Copy the listing below line for line, with no changes.

--- --- ---

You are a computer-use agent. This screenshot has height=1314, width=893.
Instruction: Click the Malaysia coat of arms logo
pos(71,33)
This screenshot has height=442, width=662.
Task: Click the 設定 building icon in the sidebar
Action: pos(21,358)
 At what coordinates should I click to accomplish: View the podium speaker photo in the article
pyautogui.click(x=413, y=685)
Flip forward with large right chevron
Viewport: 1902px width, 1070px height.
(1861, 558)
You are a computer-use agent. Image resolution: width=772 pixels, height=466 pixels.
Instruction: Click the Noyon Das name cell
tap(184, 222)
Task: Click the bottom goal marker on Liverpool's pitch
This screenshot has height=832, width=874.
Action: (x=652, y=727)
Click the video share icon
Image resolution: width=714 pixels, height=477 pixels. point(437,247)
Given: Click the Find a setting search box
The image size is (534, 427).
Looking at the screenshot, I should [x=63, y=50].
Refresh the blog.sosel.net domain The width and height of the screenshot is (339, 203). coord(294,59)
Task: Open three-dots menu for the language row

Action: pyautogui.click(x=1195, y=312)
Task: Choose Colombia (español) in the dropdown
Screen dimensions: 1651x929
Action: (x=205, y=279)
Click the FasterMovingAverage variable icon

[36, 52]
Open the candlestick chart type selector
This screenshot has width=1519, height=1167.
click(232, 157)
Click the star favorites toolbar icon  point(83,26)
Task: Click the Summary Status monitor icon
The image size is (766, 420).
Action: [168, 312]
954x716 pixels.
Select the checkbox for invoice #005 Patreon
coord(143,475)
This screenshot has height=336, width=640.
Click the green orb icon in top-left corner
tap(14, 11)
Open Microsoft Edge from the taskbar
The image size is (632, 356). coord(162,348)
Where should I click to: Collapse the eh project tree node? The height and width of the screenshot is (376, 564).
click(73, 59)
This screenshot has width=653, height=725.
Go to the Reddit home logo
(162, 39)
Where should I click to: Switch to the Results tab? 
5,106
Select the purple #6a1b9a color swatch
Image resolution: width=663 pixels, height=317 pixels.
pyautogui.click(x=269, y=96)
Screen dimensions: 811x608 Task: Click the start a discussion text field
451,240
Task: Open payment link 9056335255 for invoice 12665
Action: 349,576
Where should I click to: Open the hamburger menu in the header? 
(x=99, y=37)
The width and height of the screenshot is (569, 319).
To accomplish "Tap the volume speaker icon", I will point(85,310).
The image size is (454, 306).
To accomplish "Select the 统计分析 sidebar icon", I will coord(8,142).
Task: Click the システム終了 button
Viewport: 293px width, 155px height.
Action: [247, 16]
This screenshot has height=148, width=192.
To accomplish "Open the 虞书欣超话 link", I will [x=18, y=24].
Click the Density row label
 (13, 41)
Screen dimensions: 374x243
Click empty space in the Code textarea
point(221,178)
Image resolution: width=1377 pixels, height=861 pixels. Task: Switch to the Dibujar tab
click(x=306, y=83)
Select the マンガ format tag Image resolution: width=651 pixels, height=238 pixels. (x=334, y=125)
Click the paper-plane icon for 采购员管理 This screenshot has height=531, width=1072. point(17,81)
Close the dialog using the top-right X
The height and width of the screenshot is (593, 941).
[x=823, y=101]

--- --- ---

◆ **REPLY TO THE TASK**:
You are a computer-use agent. This screenshot has height=1314, width=893.
Instruction: Click the Malaysia coat of arms logo
pos(71,33)
This screenshot has height=442, width=662.
Task: Click the 設定 building icon in the sidebar
Action: pos(21,358)
 At what coordinates should I click to accomplish: View the podium speaker photo in the article
pyautogui.click(x=413, y=685)
Flip forward with large right chevron
Viewport: 1902px width, 1070px height.
(1861, 558)
You are a computer-use agent. Image resolution: width=772 pixels, height=466 pixels.
Instruction: Click the Noyon Das name cell
tap(184, 222)
Task: Click the bottom goal marker on Liverpool's pitch
This screenshot has height=832, width=874.
Action: (x=652, y=727)
Click the video share icon
Image resolution: width=714 pixels, height=477 pixels. point(437,247)
Given: Click the Find a setting search box
The image size is (534, 427).
Looking at the screenshot, I should [x=63, y=50].
Refresh the blog.sosel.net domain The width and height of the screenshot is (339, 203). coord(294,59)
Task: Open three-dots menu for the language row

Action: pyautogui.click(x=1195, y=312)
Task: Choose Colombia (español) in the dropdown
Screen dimensions: 1651x929
Action: (x=205, y=279)
Click the FasterMovingAverage variable icon

[36, 52]
Open the candlestick chart type selector
This screenshot has width=1519, height=1167.
click(232, 157)
Click the star favorites toolbar icon  point(83,26)
Task: Click the Summary Status monitor icon
The image size is (766, 420).
Action: [168, 312]
954x716 pixels.
Select the checkbox for invoice #005 Patreon
coord(143,475)
This screenshot has height=336, width=640.
Click the green orb icon in top-left corner
tap(14, 11)
Open Microsoft Edge from the taskbar
The image size is (632, 356). coord(162,348)
Where should I click to: Collapse the eh project tree node? The height and width of the screenshot is (376, 564).
click(73, 59)
This screenshot has width=653, height=725.
Go to the Reddit home logo
(162, 39)
Where should I click to: Switch to the Results tab? 
5,106
Select the purple #6a1b9a color swatch
Image resolution: width=663 pixels, height=317 pixels.
pyautogui.click(x=269, y=96)
Screen dimensions: 811x608 Task: Click the start a discussion text field
451,240
Task: Open payment link 9056335255 for invoice 12665
Action: 349,576
Where should I click to: Open the hamburger menu in the header? 
(x=99, y=37)
The width and height of the screenshot is (569, 319).
To accomplish "Tap the volume speaker icon", I will point(85,310).
The image size is (454, 306).
To accomplish "Select the 统计分析 sidebar icon", I will coord(8,142).
Task: Click the システム終了 button
Viewport: 293px width, 155px height.
Action: [247, 16]
This screenshot has height=148, width=192.
To accomplish "Open the 虞书欣超话 link", I will [x=18, y=24].
Click the Density row label
 (13, 41)
Screen dimensions: 374x243
Click empty space in the Code textarea
point(221,178)
Image resolution: width=1377 pixels, height=861 pixels. Task: Switch to the Dibujar tab
click(x=306, y=83)
Select the マンガ format tag Image resolution: width=651 pixels, height=238 pixels. (x=334, y=125)
Click the paper-plane icon for 采购员管理 This screenshot has height=531, width=1072. point(17,81)
Close the dialog using the top-right X
The height and width of the screenshot is (593, 941).
[x=823, y=101]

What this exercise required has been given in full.